MATERIAL TO PROCESS below:

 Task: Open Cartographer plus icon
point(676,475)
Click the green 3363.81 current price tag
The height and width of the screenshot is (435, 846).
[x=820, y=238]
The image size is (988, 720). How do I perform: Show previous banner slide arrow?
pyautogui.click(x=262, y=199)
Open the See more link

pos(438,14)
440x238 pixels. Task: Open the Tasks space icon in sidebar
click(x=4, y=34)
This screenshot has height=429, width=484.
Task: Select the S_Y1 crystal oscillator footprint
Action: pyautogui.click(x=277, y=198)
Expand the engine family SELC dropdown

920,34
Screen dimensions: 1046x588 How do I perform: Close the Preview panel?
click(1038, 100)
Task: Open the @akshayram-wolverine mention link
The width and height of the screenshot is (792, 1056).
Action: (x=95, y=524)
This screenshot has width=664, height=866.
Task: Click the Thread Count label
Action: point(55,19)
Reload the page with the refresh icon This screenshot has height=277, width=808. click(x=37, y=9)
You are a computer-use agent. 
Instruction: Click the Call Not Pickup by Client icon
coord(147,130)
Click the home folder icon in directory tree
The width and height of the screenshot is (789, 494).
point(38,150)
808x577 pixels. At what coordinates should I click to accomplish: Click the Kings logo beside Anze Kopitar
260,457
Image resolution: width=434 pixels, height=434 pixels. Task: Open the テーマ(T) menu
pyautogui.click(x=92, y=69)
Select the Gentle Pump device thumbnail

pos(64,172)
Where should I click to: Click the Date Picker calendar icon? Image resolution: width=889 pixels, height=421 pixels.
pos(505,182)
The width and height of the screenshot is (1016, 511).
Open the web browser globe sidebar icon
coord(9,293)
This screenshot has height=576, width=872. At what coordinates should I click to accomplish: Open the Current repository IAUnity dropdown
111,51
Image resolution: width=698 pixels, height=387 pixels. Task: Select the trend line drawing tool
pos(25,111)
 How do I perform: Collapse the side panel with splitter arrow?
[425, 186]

End of MATERIAL TO PROCESS.

PROBLEM: Output each line of the entries exactly, so that nothing is lost.

YOUR SOLUTION:
 Task: Open Cartographer plus icon
point(676,475)
Click the green 3363.81 current price tag
The height and width of the screenshot is (435, 846).
[x=820, y=238]
The image size is (988, 720). How do I perform: Show previous banner slide arrow?
pyautogui.click(x=262, y=199)
Open the See more link

pos(438,14)
440x238 pixels. Task: Open the Tasks space icon in sidebar
click(x=4, y=34)
This screenshot has height=429, width=484.
Task: Select the S_Y1 crystal oscillator footprint
Action: pyautogui.click(x=277, y=198)
Expand the engine family SELC dropdown

920,34
Screen dimensions: 1046x588 How do I perform: Close the Preview panel?
click(1038, 100)
Task: Open the @akshayram-wolverine mention link
The width and height of the screenshot is (792, 1056).
Action: (x=95, y=524)
This screenshot has width=664, height=866.
Task: Click the Thread Count label
Action: point(55,19)
Reload the page with the refresh icon This screenshot has height=277, width=808. click(x=37, y=9)
You are a computer-use agent. 
Instruction: Click the Call Not Pickup by Client icon
coord(147,130)
Click the home folder icon in directory tree
The width and height of the screenshot is (789, 494).
point(38,150)
808x577 pixels. At what coordinates should I click to accomplish: Click the Kings logo beside Anze Kopitar
260,457
Image resolution: width=434 pixels, height=434 pixels. Task: Open the テーマ(T) menu
pyautogui.click(x=92, y=69)
Select the Gentle Pump device thumbnail

pos(64,172)
Where should I click to: Click the Date Picker calendar icon? Image resolution: width=889 pixels, height=421 pixels.
pos(505,182)
The width and height of the screenshot is (1016, 511).
Open the web browser globe sidebar icon
coord(9,293)
This screenshot has height=576, width=872. At what coordinates should I click to accomplish: Open the Current repository IAUnity dropdown
111,51
Image resolution: width=698 pixels, height=387 pixels. Task: Select the trend line drawing tool
pos(25,111)
 How do I perform: Collapse the side panel with splitter arrow?
[425, 186]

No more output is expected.